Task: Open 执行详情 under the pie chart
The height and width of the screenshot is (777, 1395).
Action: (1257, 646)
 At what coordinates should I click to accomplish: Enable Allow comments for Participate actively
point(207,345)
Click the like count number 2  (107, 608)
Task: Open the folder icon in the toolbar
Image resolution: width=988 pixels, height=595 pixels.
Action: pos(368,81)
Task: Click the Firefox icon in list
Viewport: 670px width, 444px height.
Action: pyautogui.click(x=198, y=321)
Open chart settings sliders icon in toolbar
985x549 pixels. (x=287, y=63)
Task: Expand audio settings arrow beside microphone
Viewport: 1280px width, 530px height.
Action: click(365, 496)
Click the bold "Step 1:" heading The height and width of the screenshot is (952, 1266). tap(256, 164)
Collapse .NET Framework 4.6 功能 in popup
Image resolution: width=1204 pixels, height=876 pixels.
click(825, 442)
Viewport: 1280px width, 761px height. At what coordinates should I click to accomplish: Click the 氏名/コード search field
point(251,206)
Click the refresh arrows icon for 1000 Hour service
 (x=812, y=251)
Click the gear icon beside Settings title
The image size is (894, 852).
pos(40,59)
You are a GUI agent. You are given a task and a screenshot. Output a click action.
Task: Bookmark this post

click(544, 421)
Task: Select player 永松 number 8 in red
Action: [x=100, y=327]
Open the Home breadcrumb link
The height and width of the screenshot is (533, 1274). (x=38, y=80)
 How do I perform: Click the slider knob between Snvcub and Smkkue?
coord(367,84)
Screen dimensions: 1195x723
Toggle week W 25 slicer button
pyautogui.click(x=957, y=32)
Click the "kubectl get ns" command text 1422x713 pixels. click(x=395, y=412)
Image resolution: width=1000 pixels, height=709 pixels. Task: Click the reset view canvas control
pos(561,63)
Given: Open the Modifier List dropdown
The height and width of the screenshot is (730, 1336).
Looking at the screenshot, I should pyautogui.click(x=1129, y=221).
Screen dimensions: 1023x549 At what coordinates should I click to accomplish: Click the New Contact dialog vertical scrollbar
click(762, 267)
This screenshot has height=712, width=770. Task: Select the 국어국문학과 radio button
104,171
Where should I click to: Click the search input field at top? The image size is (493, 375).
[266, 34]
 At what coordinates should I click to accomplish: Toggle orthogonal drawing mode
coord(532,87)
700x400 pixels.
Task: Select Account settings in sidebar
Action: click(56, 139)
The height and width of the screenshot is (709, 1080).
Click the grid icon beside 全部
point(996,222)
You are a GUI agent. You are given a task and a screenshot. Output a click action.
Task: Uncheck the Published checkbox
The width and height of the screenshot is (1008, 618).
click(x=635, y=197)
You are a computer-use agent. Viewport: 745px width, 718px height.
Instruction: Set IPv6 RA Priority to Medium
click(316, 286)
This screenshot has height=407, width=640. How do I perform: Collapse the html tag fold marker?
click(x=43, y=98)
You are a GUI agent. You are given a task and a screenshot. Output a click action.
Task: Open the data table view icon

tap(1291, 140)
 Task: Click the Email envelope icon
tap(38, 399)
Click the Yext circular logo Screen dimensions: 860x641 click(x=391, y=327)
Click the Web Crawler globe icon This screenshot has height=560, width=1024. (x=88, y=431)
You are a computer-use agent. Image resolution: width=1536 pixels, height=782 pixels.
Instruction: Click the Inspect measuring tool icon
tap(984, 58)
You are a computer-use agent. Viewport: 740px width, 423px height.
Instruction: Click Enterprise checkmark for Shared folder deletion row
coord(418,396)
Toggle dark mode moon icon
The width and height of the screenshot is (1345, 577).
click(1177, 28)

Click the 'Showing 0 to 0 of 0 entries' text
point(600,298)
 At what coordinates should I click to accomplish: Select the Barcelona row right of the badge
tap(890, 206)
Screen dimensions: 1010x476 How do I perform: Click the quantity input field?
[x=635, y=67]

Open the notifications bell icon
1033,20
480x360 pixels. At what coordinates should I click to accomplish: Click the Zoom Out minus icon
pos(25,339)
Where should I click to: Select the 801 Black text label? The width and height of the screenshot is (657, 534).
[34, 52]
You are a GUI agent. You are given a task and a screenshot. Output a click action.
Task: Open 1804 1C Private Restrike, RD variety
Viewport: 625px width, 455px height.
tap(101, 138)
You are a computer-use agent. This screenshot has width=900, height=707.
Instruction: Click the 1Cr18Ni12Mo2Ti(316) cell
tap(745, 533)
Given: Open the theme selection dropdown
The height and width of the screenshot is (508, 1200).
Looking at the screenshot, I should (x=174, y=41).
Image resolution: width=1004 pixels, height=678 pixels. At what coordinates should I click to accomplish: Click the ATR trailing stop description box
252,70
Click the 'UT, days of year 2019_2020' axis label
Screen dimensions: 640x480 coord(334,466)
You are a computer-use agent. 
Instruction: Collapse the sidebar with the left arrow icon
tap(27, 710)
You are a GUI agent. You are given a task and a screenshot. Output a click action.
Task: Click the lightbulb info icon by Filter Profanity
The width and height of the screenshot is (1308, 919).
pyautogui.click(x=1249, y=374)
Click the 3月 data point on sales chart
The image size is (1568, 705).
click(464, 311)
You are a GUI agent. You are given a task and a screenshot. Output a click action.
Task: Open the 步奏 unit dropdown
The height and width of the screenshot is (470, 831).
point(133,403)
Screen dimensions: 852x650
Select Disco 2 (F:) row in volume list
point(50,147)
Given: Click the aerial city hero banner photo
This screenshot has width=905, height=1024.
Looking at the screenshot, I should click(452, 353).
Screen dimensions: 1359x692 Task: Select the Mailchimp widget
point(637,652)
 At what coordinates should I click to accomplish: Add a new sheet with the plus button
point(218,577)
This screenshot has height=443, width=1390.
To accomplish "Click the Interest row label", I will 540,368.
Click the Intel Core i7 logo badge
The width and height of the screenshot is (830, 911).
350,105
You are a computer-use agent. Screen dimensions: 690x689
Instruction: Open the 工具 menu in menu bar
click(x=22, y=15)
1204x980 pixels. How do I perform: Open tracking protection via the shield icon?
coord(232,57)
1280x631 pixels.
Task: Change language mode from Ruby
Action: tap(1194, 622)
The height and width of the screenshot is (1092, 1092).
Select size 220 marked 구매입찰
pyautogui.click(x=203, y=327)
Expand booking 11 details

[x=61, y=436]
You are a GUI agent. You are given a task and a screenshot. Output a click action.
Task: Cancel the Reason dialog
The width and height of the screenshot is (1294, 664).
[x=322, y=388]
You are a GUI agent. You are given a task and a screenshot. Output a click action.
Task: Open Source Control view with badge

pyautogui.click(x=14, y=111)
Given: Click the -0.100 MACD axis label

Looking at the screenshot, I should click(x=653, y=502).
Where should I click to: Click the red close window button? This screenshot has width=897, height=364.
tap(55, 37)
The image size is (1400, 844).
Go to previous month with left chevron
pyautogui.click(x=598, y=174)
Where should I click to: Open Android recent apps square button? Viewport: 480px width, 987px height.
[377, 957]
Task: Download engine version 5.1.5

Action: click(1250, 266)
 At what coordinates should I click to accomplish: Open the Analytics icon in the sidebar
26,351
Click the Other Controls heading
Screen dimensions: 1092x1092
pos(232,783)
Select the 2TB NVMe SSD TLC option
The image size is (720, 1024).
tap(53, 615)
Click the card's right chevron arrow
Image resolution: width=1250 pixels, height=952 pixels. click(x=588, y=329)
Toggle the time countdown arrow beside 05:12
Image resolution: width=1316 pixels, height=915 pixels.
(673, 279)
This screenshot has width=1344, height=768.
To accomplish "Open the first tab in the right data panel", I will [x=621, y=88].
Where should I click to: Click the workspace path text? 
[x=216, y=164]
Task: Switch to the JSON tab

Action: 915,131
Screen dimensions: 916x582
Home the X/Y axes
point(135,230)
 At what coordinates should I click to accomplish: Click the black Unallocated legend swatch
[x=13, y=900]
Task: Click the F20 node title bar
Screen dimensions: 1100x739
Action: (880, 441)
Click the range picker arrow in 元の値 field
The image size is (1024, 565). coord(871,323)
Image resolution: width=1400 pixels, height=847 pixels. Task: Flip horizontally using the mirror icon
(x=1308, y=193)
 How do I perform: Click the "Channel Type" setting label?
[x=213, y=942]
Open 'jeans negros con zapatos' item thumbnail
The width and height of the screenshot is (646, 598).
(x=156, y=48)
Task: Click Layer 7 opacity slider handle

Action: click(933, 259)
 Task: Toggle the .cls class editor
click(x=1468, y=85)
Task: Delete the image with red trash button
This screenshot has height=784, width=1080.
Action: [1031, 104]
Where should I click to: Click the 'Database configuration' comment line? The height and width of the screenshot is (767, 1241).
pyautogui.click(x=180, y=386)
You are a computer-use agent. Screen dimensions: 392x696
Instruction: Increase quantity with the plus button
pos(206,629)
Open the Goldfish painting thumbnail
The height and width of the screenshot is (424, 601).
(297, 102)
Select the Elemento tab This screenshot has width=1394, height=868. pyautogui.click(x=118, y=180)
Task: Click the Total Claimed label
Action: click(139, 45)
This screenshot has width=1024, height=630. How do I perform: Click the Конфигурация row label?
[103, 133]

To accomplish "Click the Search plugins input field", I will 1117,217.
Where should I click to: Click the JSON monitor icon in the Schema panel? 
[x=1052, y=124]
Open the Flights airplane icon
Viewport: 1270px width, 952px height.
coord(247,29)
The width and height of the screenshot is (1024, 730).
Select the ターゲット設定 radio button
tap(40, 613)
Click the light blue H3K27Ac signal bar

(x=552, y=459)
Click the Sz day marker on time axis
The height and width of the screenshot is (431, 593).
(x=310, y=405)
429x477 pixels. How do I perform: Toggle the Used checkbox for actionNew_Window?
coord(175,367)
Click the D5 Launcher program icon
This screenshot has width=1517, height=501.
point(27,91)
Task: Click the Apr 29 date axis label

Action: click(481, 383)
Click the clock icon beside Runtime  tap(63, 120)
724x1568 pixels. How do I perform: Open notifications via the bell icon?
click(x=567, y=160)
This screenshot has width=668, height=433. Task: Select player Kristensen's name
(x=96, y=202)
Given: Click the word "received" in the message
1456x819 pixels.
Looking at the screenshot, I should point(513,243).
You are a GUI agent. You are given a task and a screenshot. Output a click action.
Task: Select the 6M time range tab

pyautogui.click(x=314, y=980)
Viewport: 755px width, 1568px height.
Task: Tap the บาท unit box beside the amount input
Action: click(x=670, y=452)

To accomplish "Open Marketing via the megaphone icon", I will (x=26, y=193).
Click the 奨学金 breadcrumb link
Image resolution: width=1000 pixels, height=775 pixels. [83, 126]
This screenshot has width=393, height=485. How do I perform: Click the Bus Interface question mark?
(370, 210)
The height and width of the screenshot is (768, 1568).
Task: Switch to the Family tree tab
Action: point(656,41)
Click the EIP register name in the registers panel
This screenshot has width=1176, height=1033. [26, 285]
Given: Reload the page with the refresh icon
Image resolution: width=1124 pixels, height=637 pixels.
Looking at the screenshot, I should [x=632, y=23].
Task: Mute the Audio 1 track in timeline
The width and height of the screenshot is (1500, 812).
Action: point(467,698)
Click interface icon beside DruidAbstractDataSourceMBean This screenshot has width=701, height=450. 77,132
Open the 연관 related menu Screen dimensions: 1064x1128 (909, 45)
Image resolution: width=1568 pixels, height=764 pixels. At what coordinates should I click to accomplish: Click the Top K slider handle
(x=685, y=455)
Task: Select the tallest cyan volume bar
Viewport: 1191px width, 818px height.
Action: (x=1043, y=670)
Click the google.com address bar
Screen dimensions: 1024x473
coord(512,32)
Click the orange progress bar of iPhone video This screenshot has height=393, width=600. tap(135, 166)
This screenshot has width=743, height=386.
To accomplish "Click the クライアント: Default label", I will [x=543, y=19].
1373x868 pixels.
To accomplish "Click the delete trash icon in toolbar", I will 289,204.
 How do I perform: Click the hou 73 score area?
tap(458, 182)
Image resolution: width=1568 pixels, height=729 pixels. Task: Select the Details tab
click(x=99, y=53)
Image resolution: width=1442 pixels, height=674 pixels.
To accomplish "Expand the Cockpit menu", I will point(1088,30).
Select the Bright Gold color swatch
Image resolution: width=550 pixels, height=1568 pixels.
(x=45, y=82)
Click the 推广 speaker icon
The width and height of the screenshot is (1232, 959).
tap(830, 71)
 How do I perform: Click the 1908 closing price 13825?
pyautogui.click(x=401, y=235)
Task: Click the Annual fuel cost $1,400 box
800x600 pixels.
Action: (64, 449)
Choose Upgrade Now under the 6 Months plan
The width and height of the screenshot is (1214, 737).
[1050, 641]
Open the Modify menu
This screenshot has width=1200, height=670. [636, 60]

- [Prompt] From the line holding "Image resolution: width=1442" to the line holding "Choose Upgrade Now under the 6 Months plan", inclusive, restate each line above exactly as written.

- [Worked solution]
Image resolution: width=1442 pixels, height=674 pixels.
To accomplish "Expand the Cockpit menu", I will point(1088,30).
Select the Bright Gold color swatch
Image resolution: width=550 pixels, height=1568 pixels.
(x=45, y=82)
Click the 推广 speaker icon
The width and height of the screenshot is (1232, 959).
tap(830, 71)
 How do I perform: Click the 1908 closing price 13825?
pyautogui.click(x=401, y=235)
Task: Click the Annual fuel cost $1,400 box
800x600 pixels.
Action: (64, 449)
Choose Upgrade Now under the 6 Months plan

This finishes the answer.